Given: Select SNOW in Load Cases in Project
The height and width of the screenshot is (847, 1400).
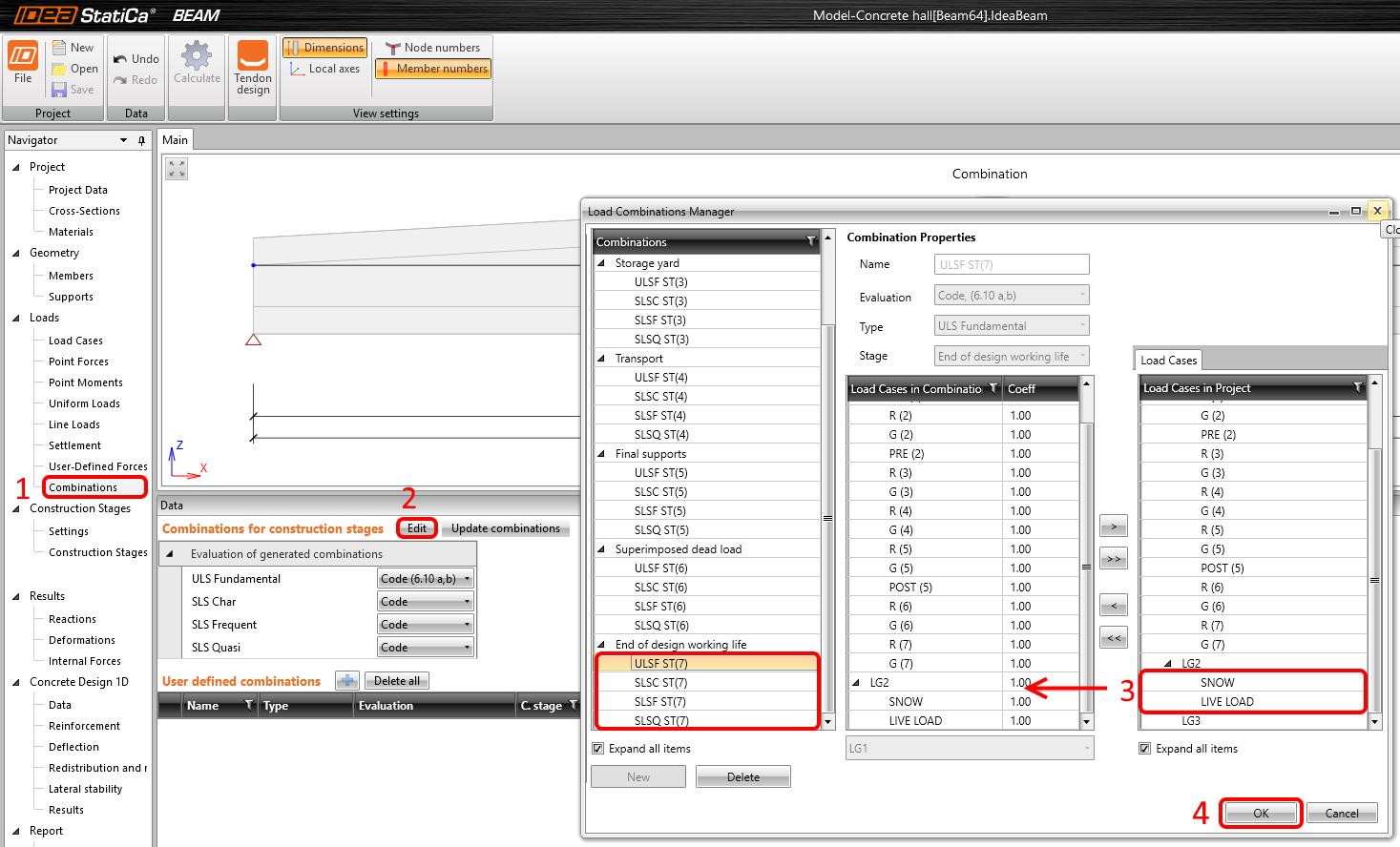Looking at the screenshot, I should tap(1217, 683).
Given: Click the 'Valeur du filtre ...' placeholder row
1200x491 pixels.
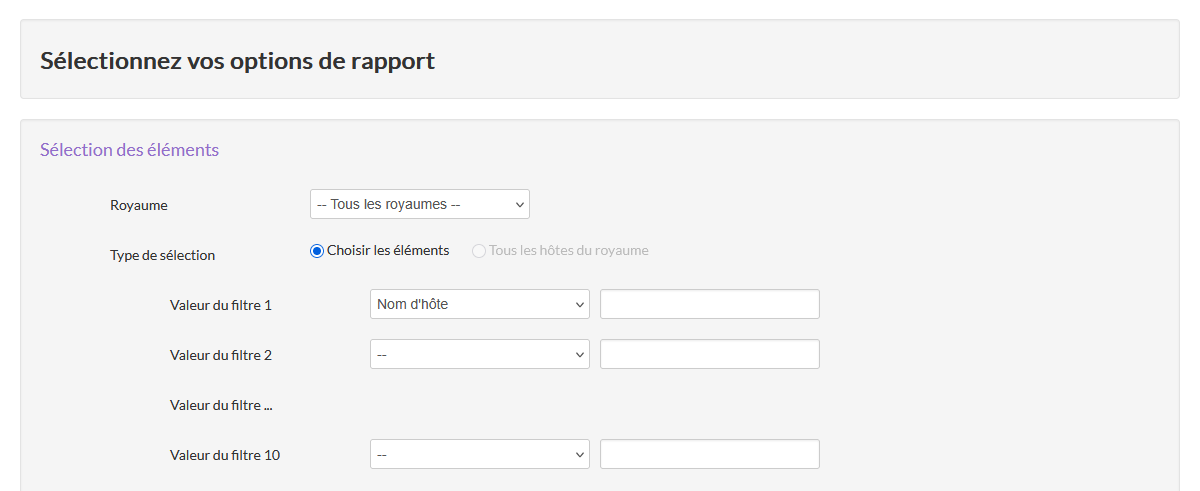Looking at the screenshot, I should (221, 405).
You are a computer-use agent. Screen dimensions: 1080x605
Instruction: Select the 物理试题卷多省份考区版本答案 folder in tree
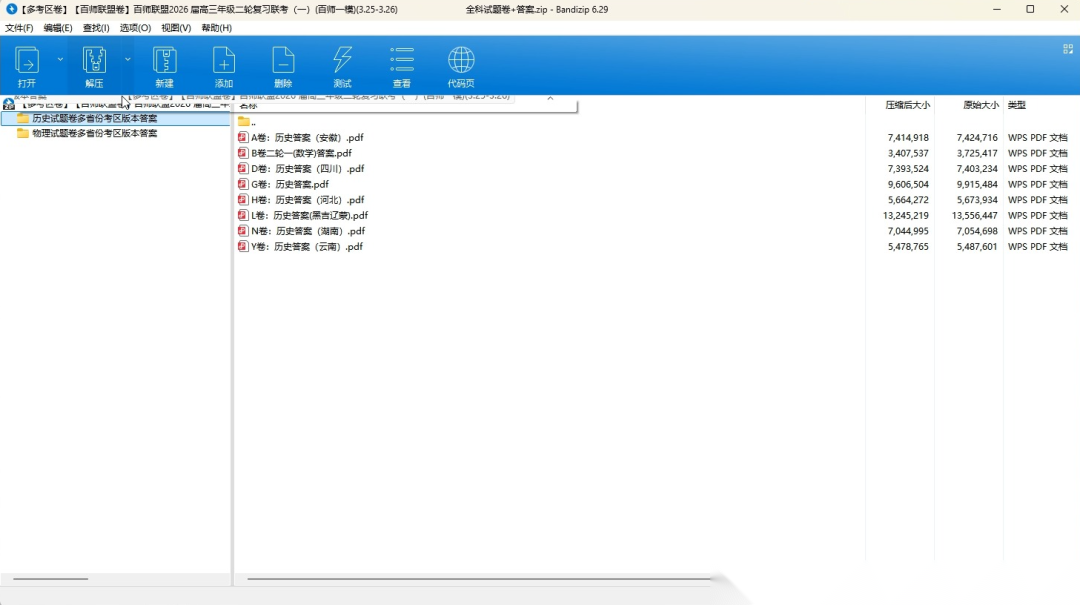[x=94, y=133]
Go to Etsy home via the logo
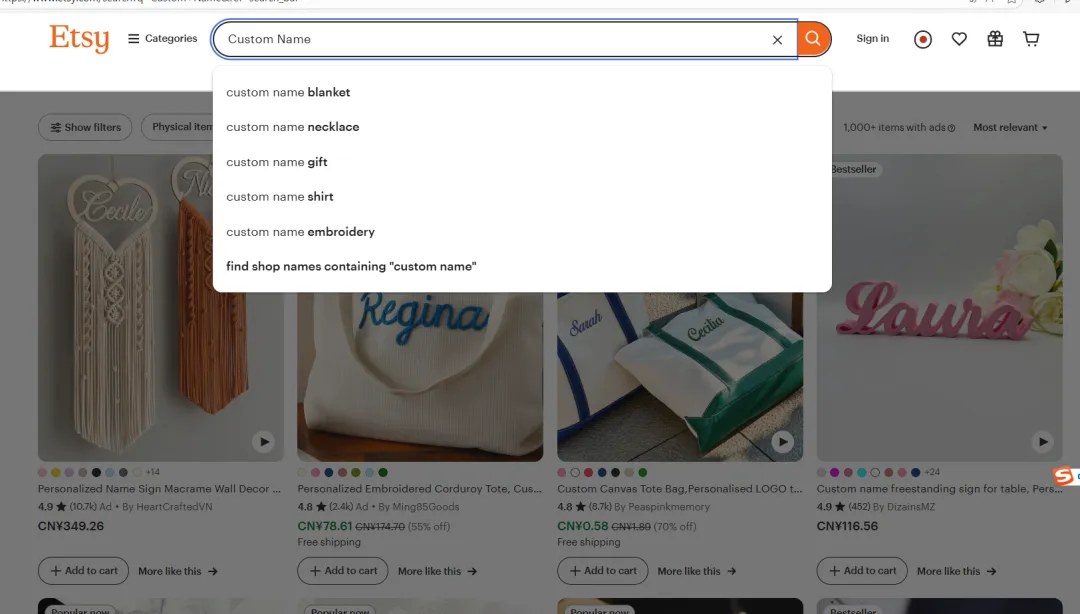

---------------

From the listing above, collect every line that mentions the word "Given".

Given: Select SNOW in Load Cases in Project
Given: Click the 'Valeur du filtre ...' placeholder row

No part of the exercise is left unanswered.